- WHAT IS NEEDED
In the material below, find the line with "Screen dimensions: 575x672" and the line with "Screen dimensions: 902x518", then output both and every line between them exactly, omitting pictures.

- THE INPUT
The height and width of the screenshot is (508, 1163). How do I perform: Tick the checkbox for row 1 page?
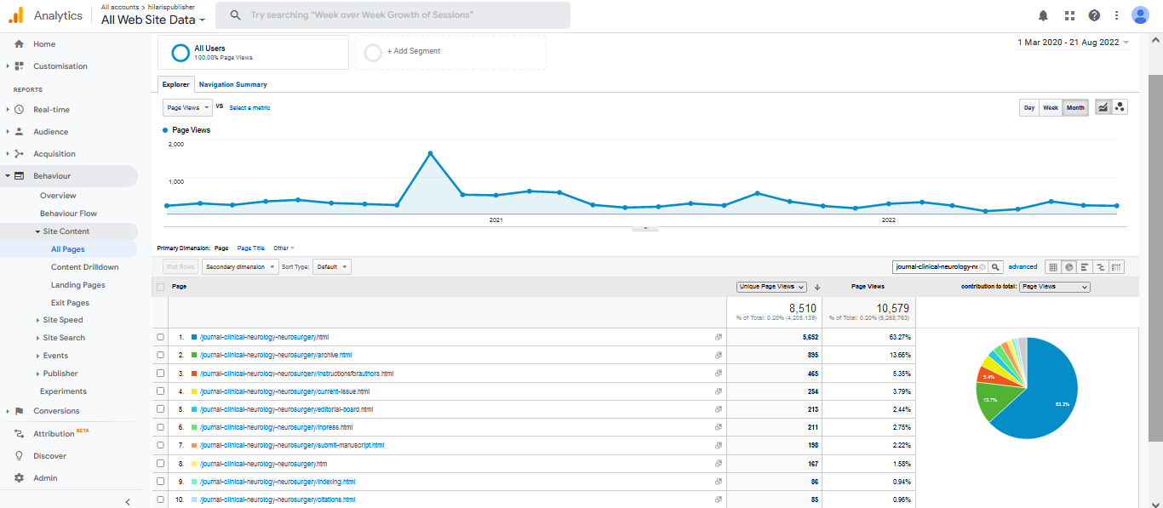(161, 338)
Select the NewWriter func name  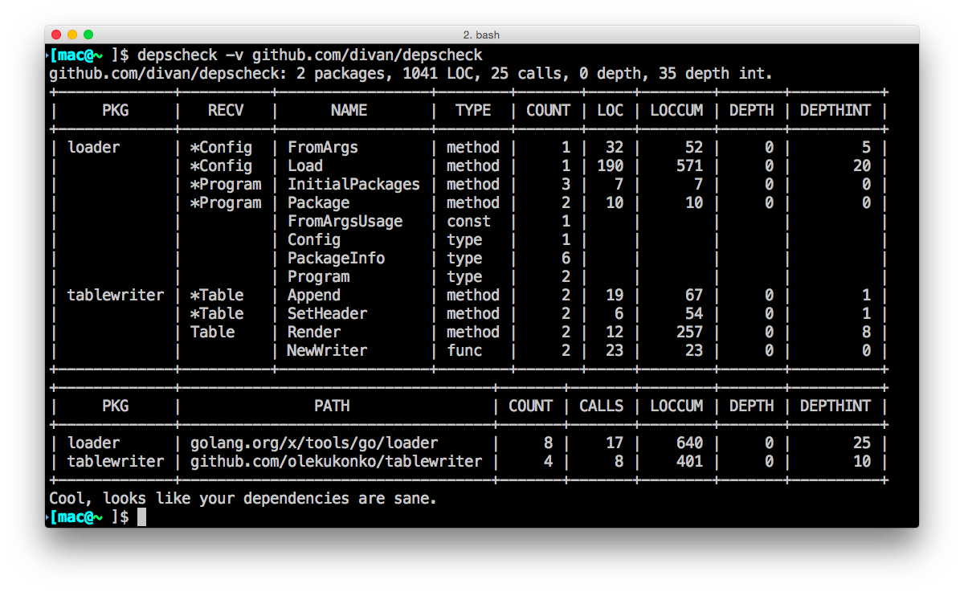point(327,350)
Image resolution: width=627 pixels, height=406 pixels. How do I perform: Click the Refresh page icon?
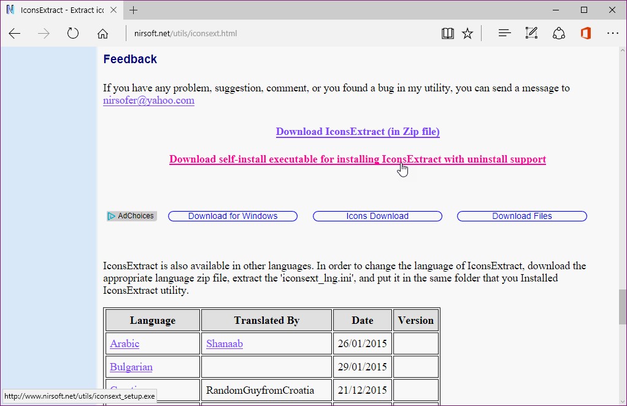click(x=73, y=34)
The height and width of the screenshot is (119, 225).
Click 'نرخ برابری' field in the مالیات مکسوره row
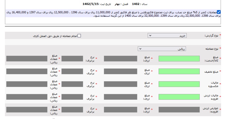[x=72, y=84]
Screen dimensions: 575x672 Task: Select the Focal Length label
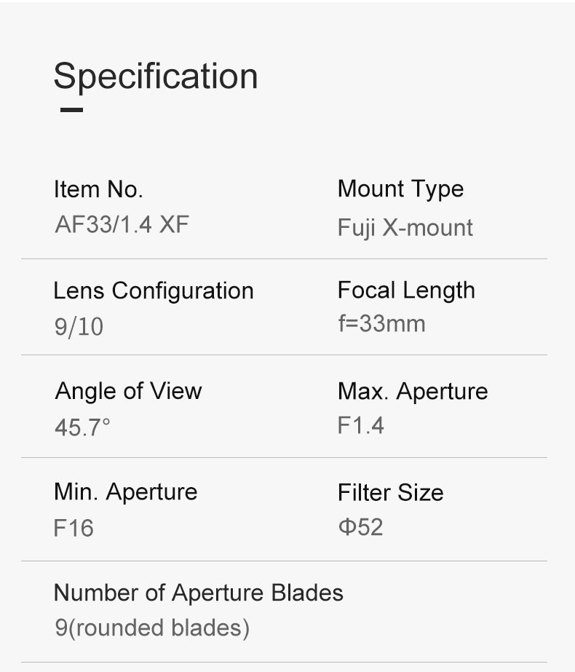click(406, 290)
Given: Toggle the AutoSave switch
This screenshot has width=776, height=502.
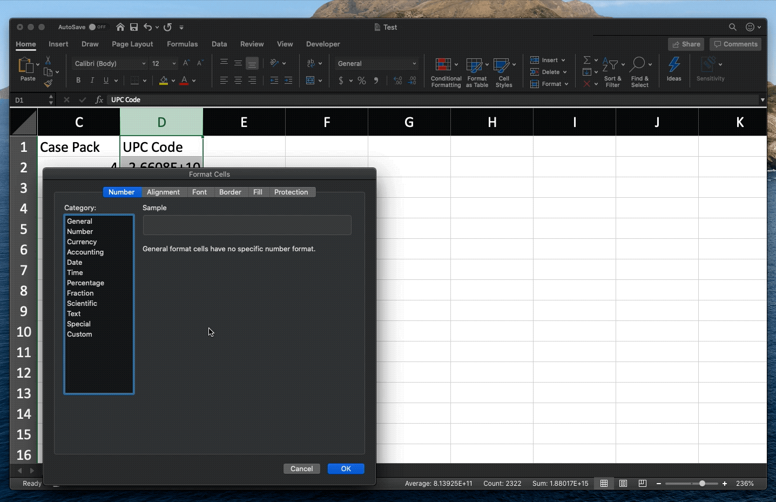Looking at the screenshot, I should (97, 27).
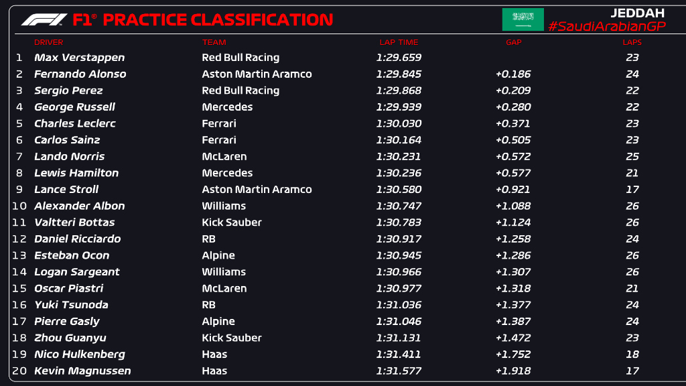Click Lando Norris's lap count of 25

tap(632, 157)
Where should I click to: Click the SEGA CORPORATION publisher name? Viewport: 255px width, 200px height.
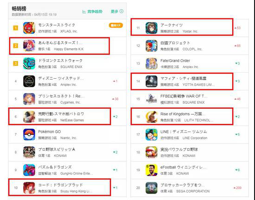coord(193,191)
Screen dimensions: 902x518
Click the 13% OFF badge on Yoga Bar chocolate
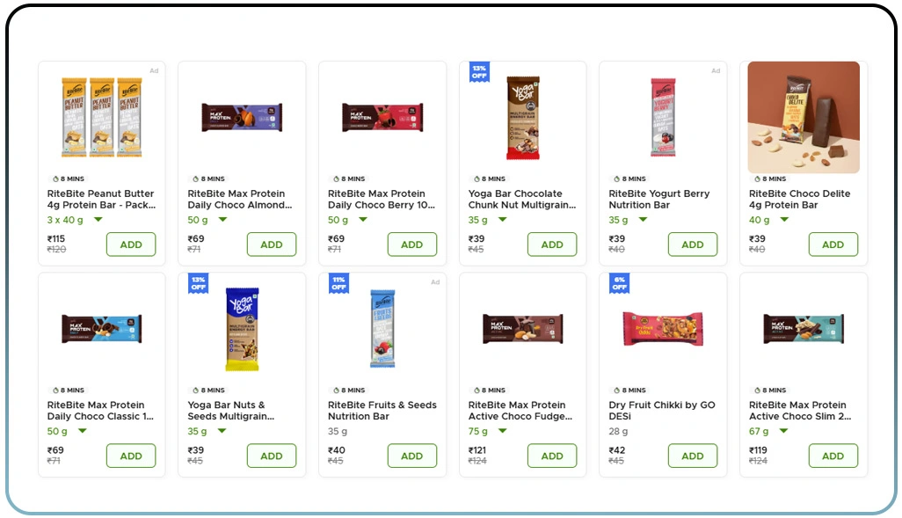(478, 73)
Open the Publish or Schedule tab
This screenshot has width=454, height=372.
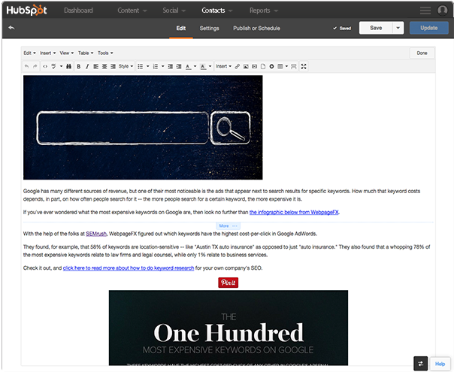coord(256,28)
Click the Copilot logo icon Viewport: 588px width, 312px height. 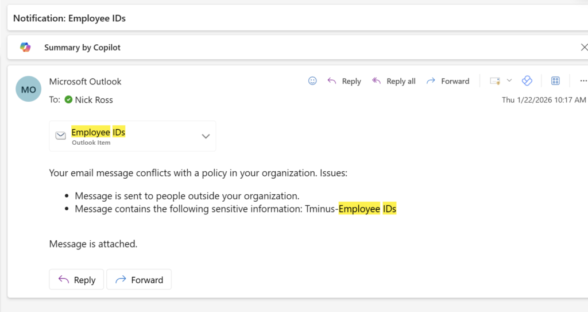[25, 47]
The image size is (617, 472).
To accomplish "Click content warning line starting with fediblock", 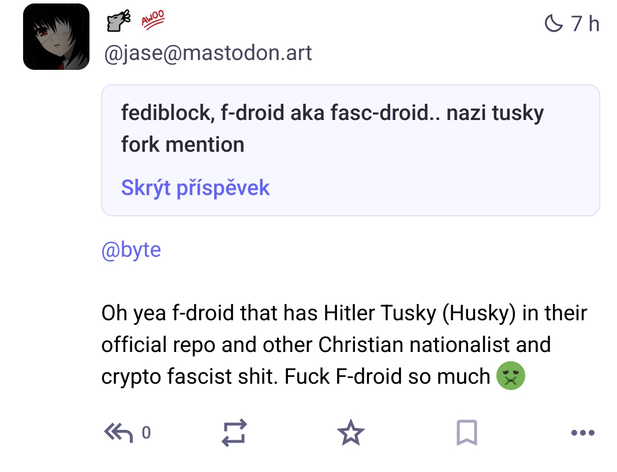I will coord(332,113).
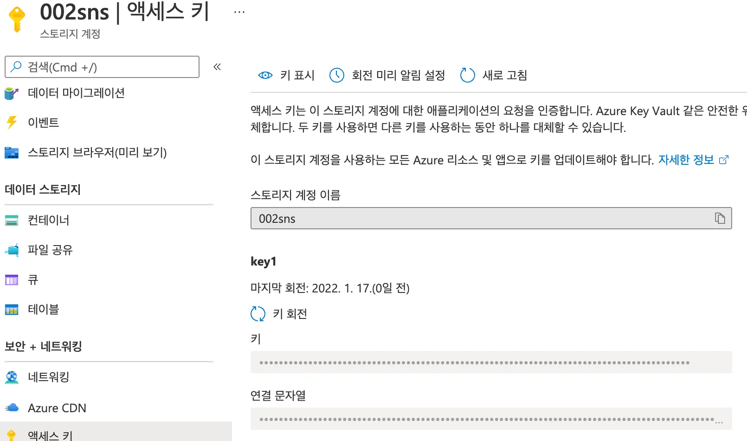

- RESPONSE TO THE EXERCISE
Screen dimensions: 575x672 Task: Select the Focal Length label
click(406, 290)
Given: Toggle the AutoSave switch
This screenshot has width=776, height=502.
Looking at the screenshot, I should (97, 27).
Click Lando Norris's lap count of 25

tap(632, 157)
Where should I click to: Click the SEGA CORPORATION publisher name? Viewport: 255px width, 200px height.
coord(193,191)
Screen dimensions: 902x518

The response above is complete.